Monday, February 6, 2012

Mouth Sour, Heart Sick


I was on my way to a great restaurant/art gallery/concert venue/artist collective with some friends a couple of weeks ago. On the way, we passed through one of the most populated junctions in a shady part of town. While transferring trains, we ascended the stairs past bloodied paper towels, rubber gloves, and needles. I’d never seen heroin paraphernalia before. I hardly knew what I had seen, just a blur of loneliness. The next day, I saw an older woman babbling and laughing to herself in the metro. She proceeded to spit half-chewed pecans out of her mouth and put them back into her pocket. She then pulled out another crust piece of pecan tart from her shabby coat. She was starving for many things. I felt my eyes watering beneath the florescent lights. When I got out at the next stop, I almost started to run. My mouth went sour. I wanted to vomit, I wanted to scream. I asked why. I felt powerless. In population statistics, they don’t take account of those dead among the living. There is no peace, even in a place that hasn’t seen war since Hitler died. God, hold their hearts in Your hand. 

Sunday, February 5, 2012

Running Like Children


I resumed my tutoring jobs this semester. One of the families I work for is French, and the adorable and perfect daughters are 7 and 10 years old. I went to pick them up from their talented, artistic, French children lessons before taking them home to tutor English. I walk into the courtyard at the neighborhood activity center and see the oldest, who is bilingual in English. I greeted her with “bises,” as is custom (the first time I met her, she stood there oddly with her head tilted up in anticipation...little did I know that kids are supposed to greet adults with cheek kisses, too). She told me that she and her sister were playing a game of “cache-cache” (hide-and-go-seek) while they were waiting for me. I started walking around the planters with bushes in the center of the complex, calling her name. I saw the little one’s tiny form, and watched her hesitate as she recognized who was calling her in the dark.
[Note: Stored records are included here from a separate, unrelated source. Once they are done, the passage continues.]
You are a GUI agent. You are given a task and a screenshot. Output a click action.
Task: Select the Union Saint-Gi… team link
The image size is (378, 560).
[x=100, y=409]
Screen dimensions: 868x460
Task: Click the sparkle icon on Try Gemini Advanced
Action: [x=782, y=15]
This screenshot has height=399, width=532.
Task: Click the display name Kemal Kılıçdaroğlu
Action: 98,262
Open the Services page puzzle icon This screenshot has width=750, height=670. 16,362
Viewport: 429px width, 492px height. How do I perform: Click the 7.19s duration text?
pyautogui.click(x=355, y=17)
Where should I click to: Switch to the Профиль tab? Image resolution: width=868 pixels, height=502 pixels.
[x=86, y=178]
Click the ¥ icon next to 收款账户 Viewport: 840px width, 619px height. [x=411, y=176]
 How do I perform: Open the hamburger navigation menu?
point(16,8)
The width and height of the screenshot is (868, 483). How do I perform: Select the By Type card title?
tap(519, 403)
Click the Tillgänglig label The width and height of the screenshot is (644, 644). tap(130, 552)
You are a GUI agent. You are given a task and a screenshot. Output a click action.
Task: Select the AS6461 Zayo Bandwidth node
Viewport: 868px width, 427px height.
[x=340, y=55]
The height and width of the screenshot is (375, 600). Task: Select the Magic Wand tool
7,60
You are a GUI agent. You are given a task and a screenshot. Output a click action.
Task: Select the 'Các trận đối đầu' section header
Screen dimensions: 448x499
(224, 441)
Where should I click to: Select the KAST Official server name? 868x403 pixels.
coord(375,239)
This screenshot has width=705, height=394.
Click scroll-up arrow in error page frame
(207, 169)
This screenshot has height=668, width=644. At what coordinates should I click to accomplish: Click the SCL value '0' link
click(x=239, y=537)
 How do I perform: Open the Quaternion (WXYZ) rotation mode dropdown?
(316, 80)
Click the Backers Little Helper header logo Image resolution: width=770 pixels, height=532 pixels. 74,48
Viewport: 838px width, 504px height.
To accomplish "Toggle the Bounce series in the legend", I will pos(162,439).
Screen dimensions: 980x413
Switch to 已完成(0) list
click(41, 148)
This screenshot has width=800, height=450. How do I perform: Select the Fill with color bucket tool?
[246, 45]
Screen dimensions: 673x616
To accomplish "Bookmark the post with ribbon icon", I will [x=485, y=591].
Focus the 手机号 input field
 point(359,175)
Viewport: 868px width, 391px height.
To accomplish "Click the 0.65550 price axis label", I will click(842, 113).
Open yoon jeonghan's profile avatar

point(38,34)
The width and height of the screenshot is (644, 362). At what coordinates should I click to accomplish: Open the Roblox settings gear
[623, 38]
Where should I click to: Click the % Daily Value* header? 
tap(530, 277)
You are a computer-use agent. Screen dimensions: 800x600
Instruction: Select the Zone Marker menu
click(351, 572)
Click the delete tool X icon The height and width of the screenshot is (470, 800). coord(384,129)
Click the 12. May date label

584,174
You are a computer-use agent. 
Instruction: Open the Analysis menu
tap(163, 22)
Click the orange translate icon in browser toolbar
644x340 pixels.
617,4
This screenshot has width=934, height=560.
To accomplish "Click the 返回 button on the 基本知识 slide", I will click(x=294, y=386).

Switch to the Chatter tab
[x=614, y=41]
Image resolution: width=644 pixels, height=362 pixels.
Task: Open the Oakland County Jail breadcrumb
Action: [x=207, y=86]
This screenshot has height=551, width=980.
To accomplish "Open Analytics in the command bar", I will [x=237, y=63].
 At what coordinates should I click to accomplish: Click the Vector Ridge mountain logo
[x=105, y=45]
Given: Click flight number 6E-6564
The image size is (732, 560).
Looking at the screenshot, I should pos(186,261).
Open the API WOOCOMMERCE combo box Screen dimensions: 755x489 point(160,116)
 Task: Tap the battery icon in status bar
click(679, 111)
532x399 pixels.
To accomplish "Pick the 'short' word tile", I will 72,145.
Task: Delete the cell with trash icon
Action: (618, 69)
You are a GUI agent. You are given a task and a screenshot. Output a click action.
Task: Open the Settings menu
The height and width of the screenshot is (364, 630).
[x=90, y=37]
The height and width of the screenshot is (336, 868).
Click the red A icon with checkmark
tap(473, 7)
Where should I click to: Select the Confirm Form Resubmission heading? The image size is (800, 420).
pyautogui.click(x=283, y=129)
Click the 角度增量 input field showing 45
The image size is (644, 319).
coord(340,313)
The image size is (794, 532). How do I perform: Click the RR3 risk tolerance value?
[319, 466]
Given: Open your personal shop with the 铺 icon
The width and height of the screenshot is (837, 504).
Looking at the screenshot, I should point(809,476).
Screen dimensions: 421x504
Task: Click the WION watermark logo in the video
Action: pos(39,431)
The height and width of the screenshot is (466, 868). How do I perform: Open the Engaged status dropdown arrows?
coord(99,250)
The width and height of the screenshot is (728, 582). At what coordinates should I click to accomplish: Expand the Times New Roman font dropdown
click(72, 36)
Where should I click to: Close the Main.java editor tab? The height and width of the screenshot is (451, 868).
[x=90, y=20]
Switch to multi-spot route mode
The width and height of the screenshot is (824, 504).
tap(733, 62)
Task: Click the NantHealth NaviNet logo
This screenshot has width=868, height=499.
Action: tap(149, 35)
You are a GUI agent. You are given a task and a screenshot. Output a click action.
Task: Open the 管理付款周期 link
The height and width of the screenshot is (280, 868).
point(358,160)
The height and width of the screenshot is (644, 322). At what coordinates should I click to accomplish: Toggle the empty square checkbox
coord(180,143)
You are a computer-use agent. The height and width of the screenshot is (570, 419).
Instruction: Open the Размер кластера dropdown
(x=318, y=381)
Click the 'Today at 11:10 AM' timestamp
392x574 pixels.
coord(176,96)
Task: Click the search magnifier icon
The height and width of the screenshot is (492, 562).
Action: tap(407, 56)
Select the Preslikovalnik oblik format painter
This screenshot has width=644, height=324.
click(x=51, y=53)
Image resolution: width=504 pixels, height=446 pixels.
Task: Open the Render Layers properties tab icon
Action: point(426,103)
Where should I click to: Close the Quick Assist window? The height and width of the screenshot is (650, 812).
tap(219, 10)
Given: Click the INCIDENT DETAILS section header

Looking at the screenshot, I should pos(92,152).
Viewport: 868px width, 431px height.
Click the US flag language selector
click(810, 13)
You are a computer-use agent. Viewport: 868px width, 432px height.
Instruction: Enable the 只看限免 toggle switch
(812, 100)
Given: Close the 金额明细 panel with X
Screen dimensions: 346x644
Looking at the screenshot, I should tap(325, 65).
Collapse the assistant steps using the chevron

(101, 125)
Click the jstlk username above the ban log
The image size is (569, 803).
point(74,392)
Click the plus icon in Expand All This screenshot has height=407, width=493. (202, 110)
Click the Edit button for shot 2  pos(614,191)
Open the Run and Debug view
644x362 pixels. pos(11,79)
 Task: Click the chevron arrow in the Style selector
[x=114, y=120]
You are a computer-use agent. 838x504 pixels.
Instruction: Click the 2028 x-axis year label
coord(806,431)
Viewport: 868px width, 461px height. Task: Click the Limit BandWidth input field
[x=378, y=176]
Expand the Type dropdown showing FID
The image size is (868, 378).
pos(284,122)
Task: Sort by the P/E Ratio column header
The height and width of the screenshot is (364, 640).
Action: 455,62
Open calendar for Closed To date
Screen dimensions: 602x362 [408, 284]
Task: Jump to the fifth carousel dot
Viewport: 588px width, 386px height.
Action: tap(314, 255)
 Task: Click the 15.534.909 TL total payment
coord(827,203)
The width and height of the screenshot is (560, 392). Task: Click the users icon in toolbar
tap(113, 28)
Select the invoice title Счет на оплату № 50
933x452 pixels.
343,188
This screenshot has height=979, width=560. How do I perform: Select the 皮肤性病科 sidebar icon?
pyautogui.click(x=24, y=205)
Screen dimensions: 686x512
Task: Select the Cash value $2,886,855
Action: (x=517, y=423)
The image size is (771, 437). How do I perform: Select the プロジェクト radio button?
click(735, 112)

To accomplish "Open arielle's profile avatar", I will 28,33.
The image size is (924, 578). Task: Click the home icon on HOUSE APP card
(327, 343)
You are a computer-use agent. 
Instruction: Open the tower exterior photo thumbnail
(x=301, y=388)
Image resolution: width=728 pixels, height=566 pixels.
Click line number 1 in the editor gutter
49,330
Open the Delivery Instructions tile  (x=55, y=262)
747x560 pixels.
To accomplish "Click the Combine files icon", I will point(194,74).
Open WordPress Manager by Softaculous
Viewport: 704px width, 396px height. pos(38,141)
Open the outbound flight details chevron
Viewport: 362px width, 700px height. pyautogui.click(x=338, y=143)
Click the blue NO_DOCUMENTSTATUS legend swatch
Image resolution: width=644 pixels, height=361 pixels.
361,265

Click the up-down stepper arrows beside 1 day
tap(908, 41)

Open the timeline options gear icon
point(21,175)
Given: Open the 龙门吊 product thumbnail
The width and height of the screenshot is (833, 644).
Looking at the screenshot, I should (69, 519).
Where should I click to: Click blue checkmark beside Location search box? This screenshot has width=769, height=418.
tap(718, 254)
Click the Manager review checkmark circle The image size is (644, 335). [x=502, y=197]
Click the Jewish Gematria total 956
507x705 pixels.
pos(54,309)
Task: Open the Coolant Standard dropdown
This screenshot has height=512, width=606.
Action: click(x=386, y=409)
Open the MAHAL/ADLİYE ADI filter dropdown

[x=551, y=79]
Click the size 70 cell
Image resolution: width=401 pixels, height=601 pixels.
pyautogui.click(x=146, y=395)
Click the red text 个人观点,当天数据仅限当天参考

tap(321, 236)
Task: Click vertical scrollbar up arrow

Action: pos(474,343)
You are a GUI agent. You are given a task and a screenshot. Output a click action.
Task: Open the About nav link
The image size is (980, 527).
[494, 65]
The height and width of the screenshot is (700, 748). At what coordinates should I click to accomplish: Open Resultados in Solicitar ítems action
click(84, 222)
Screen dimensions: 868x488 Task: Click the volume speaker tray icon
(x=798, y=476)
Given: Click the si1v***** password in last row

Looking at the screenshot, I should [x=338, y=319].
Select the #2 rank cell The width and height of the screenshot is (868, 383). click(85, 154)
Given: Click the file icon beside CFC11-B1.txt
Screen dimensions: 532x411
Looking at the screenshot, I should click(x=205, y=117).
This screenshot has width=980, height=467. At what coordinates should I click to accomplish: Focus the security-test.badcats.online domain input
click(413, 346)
She then proceeded to call out my name and perform a running jump full-force into my arms, an act of acrobatic skill which she sealed by attacking my cheeks with kisses. I held her tightly. I can’t get this moment out of my mind. It’s hard to understand why adults don’t respond this way to others, when it is evidently part of our nature. We are inhibited, cold, jaded. If we could only be like children, running into each others arms with reckless abandon.